I am using Digital Signal Processing Principles, Algorithms, and Applications 4th edition and by Proakis. Here is what I don't understand
say the signal $x_a(t)$ has its Fourier Transform $X_a(F)$ and digital signal $x(n)=x_a(nT)$ which is $x_a(t)$ after sampling with sampling frequency $F_s$ has its DTFT $X(f)$
since $$x_a(t)=\int^{\infty}_{-\infty}X_a(F)e^{j2\pi Ft}dF$$
because $x(n)=x_a(nT)$ and $nT=\frac{n}{F_s}$ $$x(n)=x_a(nT)=\int^{\infty}_{-\infty}X_a(F)e^{j2\pi nF/F_s}dF$$
Using inverse DTFT for $x(n)$ then
$$\int^{\frac12}_{-\frac12}X(f)e^{j2\pi nf}df=\int^{\infty}_{-\infty}X_a(F)e^{j2\pi nF/F_s}dF$$
for $f=\frac{F}{F_s}$ then
$$\int^{\frac12}_{-\frac12}X(f)e^{j2\pi nf}df=\frac{1}{F_s}\int^{\frac {F_s}{2}}_{-{\frac {F_s}{2}}}X(F)e^{j2\pi nF/F_s}dF$$
That is what the book says and it use that to explain the reconstruction process in theory.

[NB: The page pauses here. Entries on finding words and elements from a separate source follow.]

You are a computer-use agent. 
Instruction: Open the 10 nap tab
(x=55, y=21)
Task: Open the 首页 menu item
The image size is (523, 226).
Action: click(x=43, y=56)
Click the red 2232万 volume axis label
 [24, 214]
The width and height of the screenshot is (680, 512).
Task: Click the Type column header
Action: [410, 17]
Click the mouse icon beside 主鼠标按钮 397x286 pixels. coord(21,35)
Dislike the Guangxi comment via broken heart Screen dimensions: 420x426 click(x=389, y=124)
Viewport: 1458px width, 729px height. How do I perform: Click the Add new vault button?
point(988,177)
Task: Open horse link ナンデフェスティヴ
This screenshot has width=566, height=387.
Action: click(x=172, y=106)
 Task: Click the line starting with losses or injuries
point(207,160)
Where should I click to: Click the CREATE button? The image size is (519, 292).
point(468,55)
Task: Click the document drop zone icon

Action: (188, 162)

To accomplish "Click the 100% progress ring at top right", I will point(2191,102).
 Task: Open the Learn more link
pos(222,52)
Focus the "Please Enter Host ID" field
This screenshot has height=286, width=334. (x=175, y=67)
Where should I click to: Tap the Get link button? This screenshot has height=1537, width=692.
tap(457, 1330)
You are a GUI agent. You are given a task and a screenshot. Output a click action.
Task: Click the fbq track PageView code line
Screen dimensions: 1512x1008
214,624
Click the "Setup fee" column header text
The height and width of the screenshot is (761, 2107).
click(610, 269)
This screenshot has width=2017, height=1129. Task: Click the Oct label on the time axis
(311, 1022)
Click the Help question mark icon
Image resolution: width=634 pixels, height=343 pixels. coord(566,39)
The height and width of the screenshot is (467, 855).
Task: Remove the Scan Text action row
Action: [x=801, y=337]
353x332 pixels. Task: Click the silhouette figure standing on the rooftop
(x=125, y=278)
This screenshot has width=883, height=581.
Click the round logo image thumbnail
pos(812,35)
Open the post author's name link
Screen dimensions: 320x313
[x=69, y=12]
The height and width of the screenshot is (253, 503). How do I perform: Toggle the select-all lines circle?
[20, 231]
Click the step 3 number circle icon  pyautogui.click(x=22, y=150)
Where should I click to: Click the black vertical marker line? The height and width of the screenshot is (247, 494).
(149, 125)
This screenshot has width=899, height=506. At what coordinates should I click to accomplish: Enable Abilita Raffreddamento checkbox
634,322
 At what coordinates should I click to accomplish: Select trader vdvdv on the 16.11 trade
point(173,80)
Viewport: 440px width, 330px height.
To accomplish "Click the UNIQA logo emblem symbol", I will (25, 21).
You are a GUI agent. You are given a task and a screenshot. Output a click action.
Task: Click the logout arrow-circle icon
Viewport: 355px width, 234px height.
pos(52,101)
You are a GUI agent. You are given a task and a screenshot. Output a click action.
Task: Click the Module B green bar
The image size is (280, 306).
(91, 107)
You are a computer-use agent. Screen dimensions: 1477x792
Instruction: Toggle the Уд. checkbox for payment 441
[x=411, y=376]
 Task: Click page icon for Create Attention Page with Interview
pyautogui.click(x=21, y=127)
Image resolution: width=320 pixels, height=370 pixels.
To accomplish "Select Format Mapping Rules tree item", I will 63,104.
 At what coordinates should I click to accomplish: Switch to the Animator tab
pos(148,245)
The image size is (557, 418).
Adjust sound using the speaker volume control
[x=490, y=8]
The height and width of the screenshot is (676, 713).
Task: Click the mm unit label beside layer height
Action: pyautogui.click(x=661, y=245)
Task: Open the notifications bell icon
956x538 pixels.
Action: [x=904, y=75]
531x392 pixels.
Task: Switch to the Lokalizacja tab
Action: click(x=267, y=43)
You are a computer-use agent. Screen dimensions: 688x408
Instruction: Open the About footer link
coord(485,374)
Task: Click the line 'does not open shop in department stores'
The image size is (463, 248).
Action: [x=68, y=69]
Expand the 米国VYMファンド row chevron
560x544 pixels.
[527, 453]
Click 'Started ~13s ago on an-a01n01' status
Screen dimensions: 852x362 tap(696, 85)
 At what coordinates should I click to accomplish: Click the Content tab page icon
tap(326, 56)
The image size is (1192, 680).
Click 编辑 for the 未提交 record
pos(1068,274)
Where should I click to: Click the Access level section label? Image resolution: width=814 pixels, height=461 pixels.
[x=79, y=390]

However isn't it will be like this according to substitution in integral
$$\int^{\frac12}_{-\frac12}X(f)e^{j2\pi nf}df = \frac{1}{F_s} \int^{\frac {F_s}{2}}_{-{\frac {F_s}{2}}}X(\frac{F}{F_s})e^{j2\pi nF/F_s}dF$$
I think this should be in Math Section but since it is about Digital Signal so I post it here.